SimulD said:I'm there as a prelim.
I think the other poster was somewhat correct - if it wasn't in Pittsburgh, it probably be higher ranked. Despite that, I don't even mind the city, it's not bad, enough stuff to do, pretty, friendly. And, this is coming from a guy who lived in Chicago, New Orleans, and Copenhagen the last 8 years.
Academics is pretty good, we work pretty hard, see a ton of patients. Big GI center, so a lot of the medicine services are GI pathology-heavy. Decent camaraderie, I've made some good friends. Pretty good mix of single and married. As far as fellowship, cards had 4 go unmatched, and GI had a few go unmatched as well. Allegedly, people overvalued themselves and didn't apply to enough places. Most other fellowships, everyone matched. I don't know enough about it, though.
I'm not sure how competitive it is. However, I was a scrambler for the prelim spot, and they wouldn't take anyone without a USMLE 2 digit score below 90 or 95. I think people are pretty sharp. The thing that works in favor of the whole location thing is that for most people, Pitt was their first or second choice, b/c they are either from the area or went to med school in the area, so they want to be here, and that makes for happier interns.
More generally:
Pros - very responsive to the 80hr week; every time enough people complain about specific rotation, a change is made to facilitate 80/30 compliance. Lot of pressure from the chairman to be compliant. Mentorship opportunities abound, there's always meetings with faculty in different specialties. If you want to do research, just find a lab, and the chief will okay you an entire month intern year for protected research time. Fairly high level of independence on medicine service and in the ICU. There's a VA (a plus in my book). Very sick patients. You get a nice Palm pilot, Tungsten T5. Catered lunch at noon conference every day, dinner at the VA is catered when you are on call. Intern conference is very educational, probably the best conference of the week for me. Plenty of elective time early on (I have hematology, GI, radiology, ER).

**MATERIAL PROVIDED:**
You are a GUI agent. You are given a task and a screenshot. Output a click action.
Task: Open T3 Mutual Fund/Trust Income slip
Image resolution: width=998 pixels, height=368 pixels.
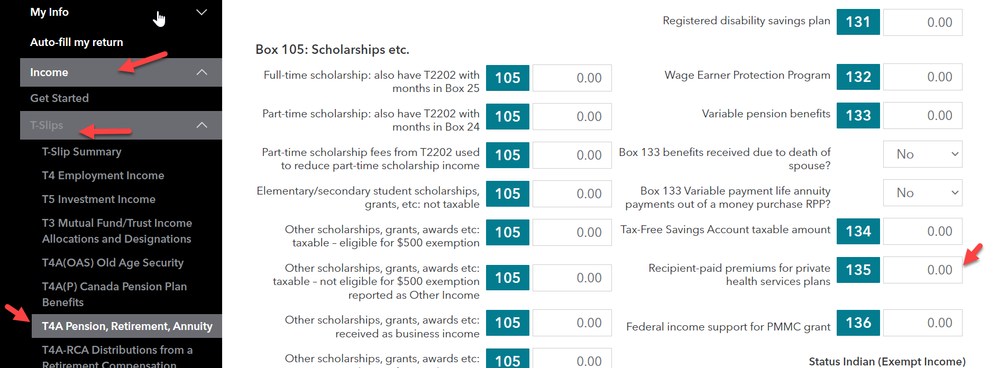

**EXERCISE 1:** According to the post about the Pittsburgh residency, what handheld device do interns receive?
**EXERCISE 2:** Pick up the post about the Pittsburgh residency after its last sentence and continue it.

**ANSWER 1:** A Palm pilot, the Tungsten T5.

**ANSWER 2:**
Cons: Some attendings are arrogant and sometimes malignant (won't say what services on a public forum). Either it's a UPMC thing, or just my first four rotations, but attendings don't care at all about being 45min to an hour late for rounds, while we just wait - that didn't really fly at my med school. Some services have way too many team members and not enough work (i.e. cards consults may have 3 interns, 2 med students, a resident, and 2 fellows). Consult services don't include clinic, so you just sit around all morning hoping to hear about a new patient. Otherwise, you wait until 4, and then round until 6 or 7 or sometimes later. Lectures have been so-so, and we don't evaluate them, so crappy lectures repeat themselves year after year. Lecture time isn't protected - other programs give the pagers to secretaries during lunch - here, you just have to leave and deal with it. Interns only get one morning report a week (we had it 3x/week in med school).
I'm trying to be fairly objective. I actually really love it here. If I wasn't trying to do rad-onc, I'd want to stay here and try to do a fellowship.
If you have more specific questions, let me know
Simul
gwen said:Perhaps you were referring to 4 IM UPMC residents not matching into cardio??